**ВЫБРАННЫЙ ОТРЫВОК:**
......

Начали с Адмиралтейства. Чтобы пощадить тонкие  листки позолоты, иглу решили    не покрывать защитной краской, а одеть в чехол. Гигантский чехол скроили по исполинской выкройке в швальне  Дзержинского училища. Потом две недели ждали безветренной погоды. Лишь на пятнадцатый день с маленького аэростата летчику-воздухоплавателю Владимиру Судакову удалось укрепить на  шпиле блок   и перекинуть через него канат. Потом Михаил Бобров и Алоиз Земба (как  на скальном маршруте высшей категории  альпинисты поочерёдно брали высоты) зачехлили корону, яблоко  и  вращающийся  по ветру  трёхметровый фрегат  - знаменитый  «кораблик» города.  А затем настал черёд  наиболее сложной работы – зачехлить сам шпиль. Нужно было поднять к вершине гигантский чехол весом около полутоны, а затем, постепенно расправляя мешковину, сшить её.  На смену мужчинам пришли женщины. На пронизывающем ветру, под обстрелом, когда вокруг свистели осколки снарядов, сидя на «душегубке»  - тонкой дощечке, подвешенной, как качели,  на верёвочных петлях к блоку, сшивали они озябшими пальцами грубое полотно. «Душегубка» раскачивалась от малейшего движения. Каждые  3-4 часа они сменяли друг друга. А когда кончили – хлынул ливень. От  дождя и солнца мешковина села, полопалась. Пришлось опять зашивать прорехи. Сколько же таких починок  им предстояло впереди, но они ещё об этом не знали …

Снова и снова откроется взору знакомая дельта Невы, и город на её берегах, но не совершенный в красе своей, а полумёртвый, разрушенный, в тисках блокады. Памятник Петру, обшитый досками и обложенный мешками. Тяжёлые зенитные орудия на Исаакиевской  площади, на Марсовом поле, на Стрелке…  Фабричные  трубы  на  Васильевском и за Нарвской заставой. Давно остывшие трубы давно оставленных заводов. Военные крейсеры на Неве… А кругом – вспышки выстрелов, зарева далёких и близких пожарищ.

......

**ИЗВЛЕЧЁННЫЕ ЗАПИСИ:**
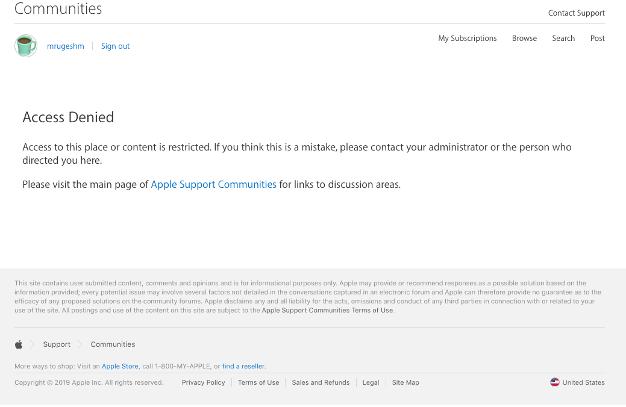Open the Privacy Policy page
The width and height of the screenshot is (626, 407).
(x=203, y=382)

......

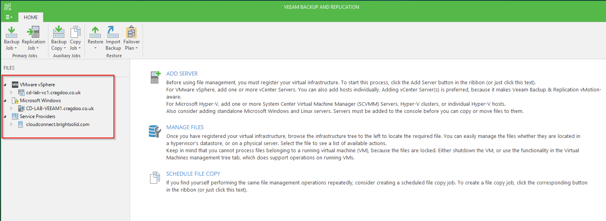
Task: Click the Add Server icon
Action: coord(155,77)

......

**УСЛОВИЕ ЗАДАЧИ 1:**
Кто, согласно отрывку о маскировке Адмиралтейства, укрепил на шпиле блок с маленького аэростата?
**УСЛОВИЕ ЗАДАЧИ 2:**
Продолжите отрывок о маскировке Адмиралтейства, начав сразу после его последнего предложения.

**РЕЗУЛЬТАТ 1:**
Летчик-воздухоплаватель Владимир Судаков.

**РЕЗУЛЬТАТ 2:**
На ногах скальные ботинки с подошвой из фетра. Но Ольга лишь изредка ступает на карниз, на уступ, на  капитель колонны. Когда надо передвинуться, раскачивает себя   на своей утлой дощечке, как маятник. А сил всё меньше. Им положена только рабочая карточка…

На смену Адмиралтейству – Инженерный замок. Затем Петропавловский шпиль. Петропавловский шпиль – это подвиг инженера Леонида Александровича Жуковского. (Он разработал целую систему блоков), Михаила Боброва  и Алоиза Зембы. В мороз и ураганный ветер они установили блоки для себя и для подъёма ведер с краской.  А потом метр за метром покрывали краской позолоту шпиля… В февральские дни сорок второго года Бобров был отозван в армию, на Кавказ.  С трудом уговорили  эвакуироваться ослабевшего, чуть живого «Люсю» Зембу. Да так и не довезли до Большой земли…

На ледяном шквалистом ветру докрашивать шпиль Петропавловки остались женщины. Шпиль ходил ходуном. Серая эмалевая краска застывала, не желая ложиться. Одно и то же место приходилось  перекрашивать по нескольку раз. Потом слегла и не встала Аля…
Аля простудилась на работах в Инженерном замке.

Обрушивая на город тысячи  тонн бомб и снарядов, Гитлер изрекал:
 - Ленинград мы не штурмуем сейчас сознательно. Ленинград выжрет сам себя.

Из дневника Геббельса сорок первого года: «Мы и в дальнейшем не будем утруждать себя требованиями капитуляции Ленинграда. Он должен быть уничтожен почти научно обоснованным методом».

Конец ноября сорок первого. Они зачехляют шпиль и золоченые  факелы Инженерного замка. Аля курила самокрутки от сонливого обморочного состояния – слабела на глазах. Начались голодные обмороки и у Ольги. Их поднимали наверх солдаты  и закрепляли верёвки. Сил поднять себя  уже не было.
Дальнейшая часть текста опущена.